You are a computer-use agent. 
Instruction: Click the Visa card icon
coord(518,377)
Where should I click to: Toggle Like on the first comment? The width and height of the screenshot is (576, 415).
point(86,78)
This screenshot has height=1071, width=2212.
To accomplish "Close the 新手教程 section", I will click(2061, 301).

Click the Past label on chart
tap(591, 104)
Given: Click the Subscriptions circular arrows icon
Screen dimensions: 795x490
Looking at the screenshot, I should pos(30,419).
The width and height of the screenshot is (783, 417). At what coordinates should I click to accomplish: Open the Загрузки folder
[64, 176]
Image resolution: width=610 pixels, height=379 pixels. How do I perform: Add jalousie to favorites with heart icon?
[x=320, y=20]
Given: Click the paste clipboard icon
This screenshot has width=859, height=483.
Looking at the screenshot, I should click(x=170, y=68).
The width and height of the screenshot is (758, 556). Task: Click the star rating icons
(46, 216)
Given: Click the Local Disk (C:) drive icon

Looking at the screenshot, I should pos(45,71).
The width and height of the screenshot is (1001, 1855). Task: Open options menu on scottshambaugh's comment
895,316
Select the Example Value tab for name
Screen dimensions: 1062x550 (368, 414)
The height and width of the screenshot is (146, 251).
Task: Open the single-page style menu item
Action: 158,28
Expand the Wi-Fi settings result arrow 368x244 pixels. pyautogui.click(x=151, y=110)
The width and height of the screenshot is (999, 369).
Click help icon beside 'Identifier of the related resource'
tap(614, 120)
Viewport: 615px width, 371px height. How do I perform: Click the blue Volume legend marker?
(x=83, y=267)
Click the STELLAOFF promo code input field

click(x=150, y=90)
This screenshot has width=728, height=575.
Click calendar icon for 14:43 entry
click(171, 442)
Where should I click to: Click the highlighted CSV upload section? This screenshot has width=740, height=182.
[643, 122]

■ EXERCISE TASK ■
Repeat the part of the material that opens with the line containing "Select the Example Value tab for name" and runs through the end of the material, both ends included.

■ REPLY ■
Select the Example Value tab for name
Screen dimensions: 1062x550 (368, 414)
The height and width of the screenshot is (146, 251).
Task: Open the single-page style menu item
Action: 158,28
Expand the Wi-Fi settings result arrow 368x244 pixels. pyautogui.click(x=151, y=110)
The width and height of the screenshot is (999, 369).
Click help icon beside 'Identifier of the related resource'
tap(614, 120)
Viewport: 615px width, 371px height. How do I perform: Click the blue Volume legend marker?
(x=83, y=267)
Click the STELLAOFF promo code input field

click(x=150, y=90)
This screenshot has width=728, height=575.
Click calendar icon for 14:43 entry
click(171, 442)
Where should I click to: Click the highlighted CSV upload section? This screenshot has width=740, height=182.
[643, 122]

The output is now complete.